** Opening GIVEN DATA block **

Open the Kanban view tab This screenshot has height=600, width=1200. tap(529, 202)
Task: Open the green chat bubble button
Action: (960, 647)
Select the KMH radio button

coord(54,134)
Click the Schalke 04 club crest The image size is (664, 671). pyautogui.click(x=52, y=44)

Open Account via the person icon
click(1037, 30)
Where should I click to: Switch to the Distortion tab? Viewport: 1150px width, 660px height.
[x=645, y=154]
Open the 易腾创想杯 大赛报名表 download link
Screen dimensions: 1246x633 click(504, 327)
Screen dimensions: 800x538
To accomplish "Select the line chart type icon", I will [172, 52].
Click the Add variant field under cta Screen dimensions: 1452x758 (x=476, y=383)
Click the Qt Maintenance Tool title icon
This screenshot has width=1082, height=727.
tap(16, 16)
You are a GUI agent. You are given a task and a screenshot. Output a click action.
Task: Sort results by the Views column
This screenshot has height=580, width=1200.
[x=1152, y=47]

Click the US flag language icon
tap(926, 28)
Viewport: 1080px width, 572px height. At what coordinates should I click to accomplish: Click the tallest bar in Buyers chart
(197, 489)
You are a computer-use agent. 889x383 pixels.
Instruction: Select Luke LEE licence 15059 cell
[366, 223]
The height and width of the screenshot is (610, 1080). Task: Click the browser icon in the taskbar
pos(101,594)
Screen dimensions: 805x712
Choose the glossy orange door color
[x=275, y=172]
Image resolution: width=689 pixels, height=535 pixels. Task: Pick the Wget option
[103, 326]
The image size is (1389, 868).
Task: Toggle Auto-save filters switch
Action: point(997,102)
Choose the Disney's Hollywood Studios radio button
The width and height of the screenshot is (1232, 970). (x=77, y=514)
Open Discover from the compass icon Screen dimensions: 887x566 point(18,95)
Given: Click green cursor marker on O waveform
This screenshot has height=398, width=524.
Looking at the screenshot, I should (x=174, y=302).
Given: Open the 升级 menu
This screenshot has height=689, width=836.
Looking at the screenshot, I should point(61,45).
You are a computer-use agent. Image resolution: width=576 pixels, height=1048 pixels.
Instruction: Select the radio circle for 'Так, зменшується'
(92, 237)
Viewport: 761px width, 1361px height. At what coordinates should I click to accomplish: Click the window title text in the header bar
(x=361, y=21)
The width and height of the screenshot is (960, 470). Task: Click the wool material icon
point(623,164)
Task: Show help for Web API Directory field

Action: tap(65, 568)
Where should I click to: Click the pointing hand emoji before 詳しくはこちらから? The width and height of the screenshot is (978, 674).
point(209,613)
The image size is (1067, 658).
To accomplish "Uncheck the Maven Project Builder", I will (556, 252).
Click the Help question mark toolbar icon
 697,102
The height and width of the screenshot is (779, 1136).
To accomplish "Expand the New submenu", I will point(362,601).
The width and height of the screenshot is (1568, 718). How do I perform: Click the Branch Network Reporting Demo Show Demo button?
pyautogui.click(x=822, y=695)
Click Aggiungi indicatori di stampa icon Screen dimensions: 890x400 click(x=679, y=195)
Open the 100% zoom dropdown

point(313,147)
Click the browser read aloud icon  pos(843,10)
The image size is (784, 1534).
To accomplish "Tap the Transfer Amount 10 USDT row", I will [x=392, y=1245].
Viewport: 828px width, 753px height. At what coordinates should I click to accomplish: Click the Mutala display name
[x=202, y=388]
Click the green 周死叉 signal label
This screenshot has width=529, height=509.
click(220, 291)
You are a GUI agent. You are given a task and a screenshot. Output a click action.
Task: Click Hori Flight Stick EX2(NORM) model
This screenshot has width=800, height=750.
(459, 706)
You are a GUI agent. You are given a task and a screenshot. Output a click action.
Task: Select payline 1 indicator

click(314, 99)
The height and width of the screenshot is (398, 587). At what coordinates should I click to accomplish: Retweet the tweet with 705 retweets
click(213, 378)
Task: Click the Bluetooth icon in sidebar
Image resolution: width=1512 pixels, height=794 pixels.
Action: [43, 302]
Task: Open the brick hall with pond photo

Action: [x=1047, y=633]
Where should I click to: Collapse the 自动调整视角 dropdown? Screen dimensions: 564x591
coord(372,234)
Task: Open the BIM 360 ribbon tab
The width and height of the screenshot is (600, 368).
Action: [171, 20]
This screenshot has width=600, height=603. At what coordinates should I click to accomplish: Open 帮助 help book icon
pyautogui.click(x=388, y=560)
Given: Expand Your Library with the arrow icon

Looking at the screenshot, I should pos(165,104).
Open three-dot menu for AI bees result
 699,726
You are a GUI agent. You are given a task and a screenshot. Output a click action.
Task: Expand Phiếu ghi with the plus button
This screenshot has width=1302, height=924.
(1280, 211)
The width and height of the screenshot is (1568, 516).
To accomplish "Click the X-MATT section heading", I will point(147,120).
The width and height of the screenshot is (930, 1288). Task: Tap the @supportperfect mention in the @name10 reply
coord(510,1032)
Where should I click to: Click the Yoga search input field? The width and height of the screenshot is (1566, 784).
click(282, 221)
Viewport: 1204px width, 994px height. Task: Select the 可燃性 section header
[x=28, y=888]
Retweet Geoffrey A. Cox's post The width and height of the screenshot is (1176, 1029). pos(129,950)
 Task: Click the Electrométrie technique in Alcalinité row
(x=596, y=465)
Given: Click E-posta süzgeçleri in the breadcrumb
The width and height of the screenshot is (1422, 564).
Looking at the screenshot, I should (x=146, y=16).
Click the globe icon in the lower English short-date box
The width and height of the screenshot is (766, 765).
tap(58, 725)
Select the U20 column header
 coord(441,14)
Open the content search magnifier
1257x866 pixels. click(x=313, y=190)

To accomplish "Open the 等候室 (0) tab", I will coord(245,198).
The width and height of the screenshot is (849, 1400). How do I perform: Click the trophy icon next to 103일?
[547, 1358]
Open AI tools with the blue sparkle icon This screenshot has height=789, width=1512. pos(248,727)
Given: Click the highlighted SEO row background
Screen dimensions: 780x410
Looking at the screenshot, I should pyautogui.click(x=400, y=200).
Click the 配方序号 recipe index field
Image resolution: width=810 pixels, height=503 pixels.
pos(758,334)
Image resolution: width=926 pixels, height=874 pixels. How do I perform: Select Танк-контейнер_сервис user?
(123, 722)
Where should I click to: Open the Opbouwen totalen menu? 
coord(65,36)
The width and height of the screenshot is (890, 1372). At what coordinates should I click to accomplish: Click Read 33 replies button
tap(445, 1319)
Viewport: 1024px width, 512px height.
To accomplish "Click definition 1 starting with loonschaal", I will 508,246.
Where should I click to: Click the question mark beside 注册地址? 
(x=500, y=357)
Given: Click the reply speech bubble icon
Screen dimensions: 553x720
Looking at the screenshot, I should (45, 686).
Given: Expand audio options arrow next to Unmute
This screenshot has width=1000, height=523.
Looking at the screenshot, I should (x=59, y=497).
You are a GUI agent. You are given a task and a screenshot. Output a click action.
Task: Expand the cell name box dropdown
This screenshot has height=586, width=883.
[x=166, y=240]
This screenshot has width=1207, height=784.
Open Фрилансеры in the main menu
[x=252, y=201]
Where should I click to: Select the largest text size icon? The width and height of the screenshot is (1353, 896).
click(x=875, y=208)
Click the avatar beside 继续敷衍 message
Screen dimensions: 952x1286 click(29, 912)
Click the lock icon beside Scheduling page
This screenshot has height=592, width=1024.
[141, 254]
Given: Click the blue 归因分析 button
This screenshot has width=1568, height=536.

** Closing GIVEN DATA block **

PROBLEM DESCRIPTION: Line count for the word "computer": work out how many lines of the data above include it, and reply with that number alone.

RESULT OF THIS TASK: 2